* Task item *
Write out every line below that contains "computer".

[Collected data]
=======

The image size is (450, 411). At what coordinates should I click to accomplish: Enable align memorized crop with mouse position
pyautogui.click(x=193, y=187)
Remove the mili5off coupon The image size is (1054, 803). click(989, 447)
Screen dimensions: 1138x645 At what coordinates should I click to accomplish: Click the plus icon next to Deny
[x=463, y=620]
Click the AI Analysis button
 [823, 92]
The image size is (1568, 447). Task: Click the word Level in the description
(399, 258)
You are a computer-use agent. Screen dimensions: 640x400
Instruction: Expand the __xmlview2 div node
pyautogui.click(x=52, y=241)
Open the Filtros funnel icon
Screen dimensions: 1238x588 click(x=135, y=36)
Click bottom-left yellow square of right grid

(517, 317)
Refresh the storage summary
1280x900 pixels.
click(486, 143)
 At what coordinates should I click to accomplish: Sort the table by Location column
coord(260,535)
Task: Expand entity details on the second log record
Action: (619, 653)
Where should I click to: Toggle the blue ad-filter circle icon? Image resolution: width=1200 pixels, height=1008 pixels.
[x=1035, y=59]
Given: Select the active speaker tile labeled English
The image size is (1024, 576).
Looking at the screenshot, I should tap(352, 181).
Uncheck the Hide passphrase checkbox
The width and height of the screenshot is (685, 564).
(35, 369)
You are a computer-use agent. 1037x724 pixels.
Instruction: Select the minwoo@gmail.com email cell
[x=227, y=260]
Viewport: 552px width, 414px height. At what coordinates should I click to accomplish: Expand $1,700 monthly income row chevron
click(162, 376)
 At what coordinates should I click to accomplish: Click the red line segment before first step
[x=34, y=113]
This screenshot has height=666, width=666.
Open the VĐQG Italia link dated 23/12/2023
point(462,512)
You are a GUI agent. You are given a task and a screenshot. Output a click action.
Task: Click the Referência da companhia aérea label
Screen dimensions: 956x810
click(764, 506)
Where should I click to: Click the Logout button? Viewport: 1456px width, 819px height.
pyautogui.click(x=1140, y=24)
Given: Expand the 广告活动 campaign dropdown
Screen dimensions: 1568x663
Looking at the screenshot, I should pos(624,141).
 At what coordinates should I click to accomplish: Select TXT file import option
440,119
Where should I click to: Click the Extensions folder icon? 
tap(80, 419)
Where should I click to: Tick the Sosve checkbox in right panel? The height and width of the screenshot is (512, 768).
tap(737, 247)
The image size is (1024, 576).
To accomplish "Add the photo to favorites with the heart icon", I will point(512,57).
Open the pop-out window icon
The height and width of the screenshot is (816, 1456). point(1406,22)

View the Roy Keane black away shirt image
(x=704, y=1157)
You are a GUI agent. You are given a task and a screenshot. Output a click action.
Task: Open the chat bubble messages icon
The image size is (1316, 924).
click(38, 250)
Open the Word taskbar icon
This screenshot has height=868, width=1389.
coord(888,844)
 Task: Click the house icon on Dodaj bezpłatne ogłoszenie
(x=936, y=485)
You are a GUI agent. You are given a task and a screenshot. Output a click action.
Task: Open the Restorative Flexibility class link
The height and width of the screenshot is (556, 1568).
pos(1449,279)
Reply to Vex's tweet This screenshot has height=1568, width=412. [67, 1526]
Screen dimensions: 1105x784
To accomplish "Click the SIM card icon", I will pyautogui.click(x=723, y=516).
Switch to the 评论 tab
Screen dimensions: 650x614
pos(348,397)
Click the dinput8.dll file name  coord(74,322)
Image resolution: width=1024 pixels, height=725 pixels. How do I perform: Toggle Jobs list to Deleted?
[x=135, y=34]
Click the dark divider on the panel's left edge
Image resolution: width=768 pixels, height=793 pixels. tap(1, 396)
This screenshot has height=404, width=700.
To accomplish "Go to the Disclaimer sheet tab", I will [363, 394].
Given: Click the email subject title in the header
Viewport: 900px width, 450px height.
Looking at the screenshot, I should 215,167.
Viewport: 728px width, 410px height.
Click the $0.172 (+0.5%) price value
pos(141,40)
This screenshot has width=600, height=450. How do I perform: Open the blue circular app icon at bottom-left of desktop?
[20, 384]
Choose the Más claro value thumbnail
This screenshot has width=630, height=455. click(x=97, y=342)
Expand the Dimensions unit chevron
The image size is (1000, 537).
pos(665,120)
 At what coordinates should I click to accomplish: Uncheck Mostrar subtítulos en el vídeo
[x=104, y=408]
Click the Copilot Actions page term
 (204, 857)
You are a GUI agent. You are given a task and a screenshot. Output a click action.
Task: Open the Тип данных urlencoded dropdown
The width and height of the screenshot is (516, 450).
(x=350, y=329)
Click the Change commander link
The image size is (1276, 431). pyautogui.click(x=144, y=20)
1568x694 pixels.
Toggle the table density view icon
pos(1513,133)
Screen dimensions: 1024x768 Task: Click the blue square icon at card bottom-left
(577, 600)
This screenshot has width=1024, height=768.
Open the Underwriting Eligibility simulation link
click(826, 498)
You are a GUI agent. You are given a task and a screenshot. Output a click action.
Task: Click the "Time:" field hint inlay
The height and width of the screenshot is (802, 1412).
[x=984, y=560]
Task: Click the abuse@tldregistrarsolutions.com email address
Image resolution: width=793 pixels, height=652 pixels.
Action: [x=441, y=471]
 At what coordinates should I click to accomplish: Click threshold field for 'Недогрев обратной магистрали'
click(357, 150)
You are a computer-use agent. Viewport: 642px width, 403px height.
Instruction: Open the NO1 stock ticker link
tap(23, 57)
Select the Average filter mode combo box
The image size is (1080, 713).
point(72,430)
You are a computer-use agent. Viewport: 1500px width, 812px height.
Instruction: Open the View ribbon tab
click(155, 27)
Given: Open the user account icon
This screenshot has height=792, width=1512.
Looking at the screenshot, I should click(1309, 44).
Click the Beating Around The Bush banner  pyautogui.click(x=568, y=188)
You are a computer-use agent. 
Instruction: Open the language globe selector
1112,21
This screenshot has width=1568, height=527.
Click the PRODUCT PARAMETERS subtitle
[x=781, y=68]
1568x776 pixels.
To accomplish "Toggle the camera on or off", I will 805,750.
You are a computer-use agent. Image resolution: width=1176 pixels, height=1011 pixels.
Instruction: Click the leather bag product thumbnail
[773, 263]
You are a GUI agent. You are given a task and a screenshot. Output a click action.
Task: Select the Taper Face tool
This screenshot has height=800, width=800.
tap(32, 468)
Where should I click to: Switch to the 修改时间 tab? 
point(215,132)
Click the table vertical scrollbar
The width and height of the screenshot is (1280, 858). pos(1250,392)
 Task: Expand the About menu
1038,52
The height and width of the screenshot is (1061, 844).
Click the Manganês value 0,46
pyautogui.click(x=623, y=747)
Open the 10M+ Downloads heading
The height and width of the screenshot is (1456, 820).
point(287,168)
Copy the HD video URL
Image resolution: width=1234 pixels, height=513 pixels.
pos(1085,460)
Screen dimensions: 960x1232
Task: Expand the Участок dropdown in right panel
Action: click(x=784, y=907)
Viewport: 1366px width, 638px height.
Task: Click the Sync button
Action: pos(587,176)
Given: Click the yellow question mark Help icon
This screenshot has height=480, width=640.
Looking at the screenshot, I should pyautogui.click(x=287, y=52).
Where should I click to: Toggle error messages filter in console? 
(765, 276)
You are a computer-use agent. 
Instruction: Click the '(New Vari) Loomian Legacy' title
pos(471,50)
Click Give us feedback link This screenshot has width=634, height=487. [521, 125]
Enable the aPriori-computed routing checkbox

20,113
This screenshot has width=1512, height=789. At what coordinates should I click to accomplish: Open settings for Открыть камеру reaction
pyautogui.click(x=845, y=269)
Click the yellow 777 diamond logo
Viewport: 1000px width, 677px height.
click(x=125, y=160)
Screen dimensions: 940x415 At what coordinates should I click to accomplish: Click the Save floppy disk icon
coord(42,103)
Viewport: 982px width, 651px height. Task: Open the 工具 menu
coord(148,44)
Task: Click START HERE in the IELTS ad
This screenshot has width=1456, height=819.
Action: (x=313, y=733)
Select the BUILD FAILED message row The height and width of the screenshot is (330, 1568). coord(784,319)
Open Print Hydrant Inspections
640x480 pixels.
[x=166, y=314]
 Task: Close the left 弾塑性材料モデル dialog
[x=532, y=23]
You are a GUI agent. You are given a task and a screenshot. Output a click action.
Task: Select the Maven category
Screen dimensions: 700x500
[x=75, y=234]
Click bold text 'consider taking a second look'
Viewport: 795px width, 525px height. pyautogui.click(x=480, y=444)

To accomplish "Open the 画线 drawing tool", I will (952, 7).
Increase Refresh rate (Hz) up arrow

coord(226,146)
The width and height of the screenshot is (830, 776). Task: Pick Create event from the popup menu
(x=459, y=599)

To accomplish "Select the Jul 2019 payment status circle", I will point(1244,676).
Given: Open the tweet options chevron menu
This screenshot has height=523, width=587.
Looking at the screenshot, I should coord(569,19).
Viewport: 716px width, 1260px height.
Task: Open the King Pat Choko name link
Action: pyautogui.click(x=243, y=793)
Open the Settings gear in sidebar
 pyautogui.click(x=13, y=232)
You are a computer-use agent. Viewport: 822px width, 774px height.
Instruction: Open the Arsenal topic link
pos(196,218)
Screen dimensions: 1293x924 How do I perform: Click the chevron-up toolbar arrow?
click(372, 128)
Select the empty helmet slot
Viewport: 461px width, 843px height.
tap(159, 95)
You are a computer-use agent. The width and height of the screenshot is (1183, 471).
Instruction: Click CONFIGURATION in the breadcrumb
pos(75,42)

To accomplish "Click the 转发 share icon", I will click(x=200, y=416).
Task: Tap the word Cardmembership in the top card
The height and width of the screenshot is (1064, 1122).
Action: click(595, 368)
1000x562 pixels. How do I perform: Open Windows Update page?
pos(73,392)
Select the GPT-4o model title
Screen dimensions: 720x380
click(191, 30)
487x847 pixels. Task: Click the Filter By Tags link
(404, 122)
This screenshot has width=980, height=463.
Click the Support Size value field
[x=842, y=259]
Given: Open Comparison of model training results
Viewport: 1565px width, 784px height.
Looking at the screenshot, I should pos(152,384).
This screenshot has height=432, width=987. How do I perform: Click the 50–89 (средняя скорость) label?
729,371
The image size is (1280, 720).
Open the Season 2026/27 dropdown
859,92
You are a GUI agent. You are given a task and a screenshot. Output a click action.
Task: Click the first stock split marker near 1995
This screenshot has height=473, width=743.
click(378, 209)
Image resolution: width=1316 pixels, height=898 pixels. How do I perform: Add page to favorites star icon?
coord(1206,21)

=======

* Result of the task *
You are a computer-use agent. Screen dimensions: 640x400
You are a computer-use agent. 1037x724 pixels.
You are a computer-use agent. Viewport: 642px width, 403px height.
You are a computer-use agent. Viewport: 1500px width, 812px height.
You are a computer-use agent. 
You are a computer-use agent. Image resolution: width=1176 pixels, height=1011 pixels.
You are a computer-use agent. 
You are a computer-use agent. Viewport: 822px width, 774px height.
You are a computer-use agent. The width and height of the screenshot is (1183, 471).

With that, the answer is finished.